Speaking of methodical, have you tried AWS Kiro?

It has spec driven development, which in my testing yesterday resulted in a boat load of passing tests but zero useful code.

It first gathers requirements, which are all worded in strange language that somehow don’t capture specific outcomes OR important implementation details.

Then it builds a design file where it comes up with an overly complex architecture, based on the requirements.

Then it comes up with a lengthy set of tasks to accomplish it. It does let you opt out if optional testing, but don’t worry, it still will write a ton of tests.

You click go on each set of tasks, and wait for it to request permissions for odd things like “chmod +x index.ts”.

8 hours and 200+ credits later, you have a monstrosity of Enterprise Grade Fizzbuzz.

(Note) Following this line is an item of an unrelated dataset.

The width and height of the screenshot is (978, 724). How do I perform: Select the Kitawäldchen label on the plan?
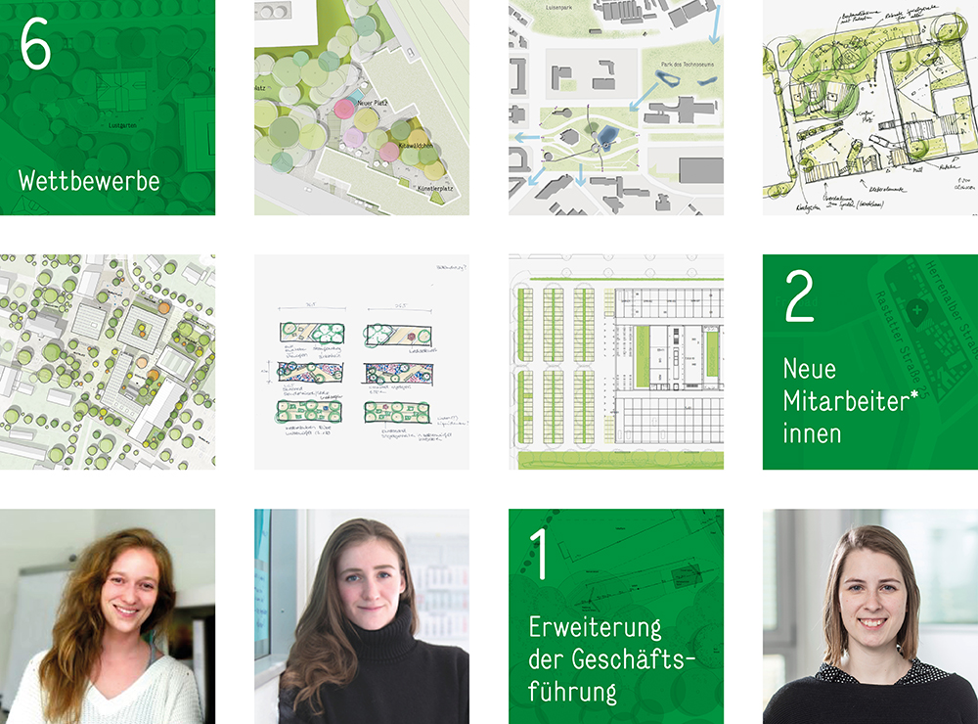coord(419,144)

Do you think the SDD approach is fundamentally wrong, or that Amazon's implementation was at fault?

  • It sounds like the initial spec is wrong, which compounds over time.

    With SDD the spec should be really well thought about and considered, direct and clear.

    • I think that it has two flaws:

      - It is too machine like in its definition and requirements and misses the spirit of the ask.

      - It very much waterfalls it, without asking for feedback midway, or revisiting the original goals after things have been built. You have such an opportunity to adjust and learn as you go, especially if you keep revisiting your goals and values and re-evaluating your original requirements which may have been flawed.

      Just like with human development, it's rare that your spec is well thought out at the beginning, and impossible that it was comprehensive enough to define a working system.

      I think having goals, vision, and hard requirements make sense, with some guiding principles along the way, but it's very much a journey that requires constant feedback loops and adjustments along the way.

Honestly if you use Traycer for plan + review (I just have it open in different IDE that they support), you can use any editor that has good models and does not throttle the context window.

I am trying to test bunch of these IDEs this month, but I just cant suffer their planning and have to outsource it.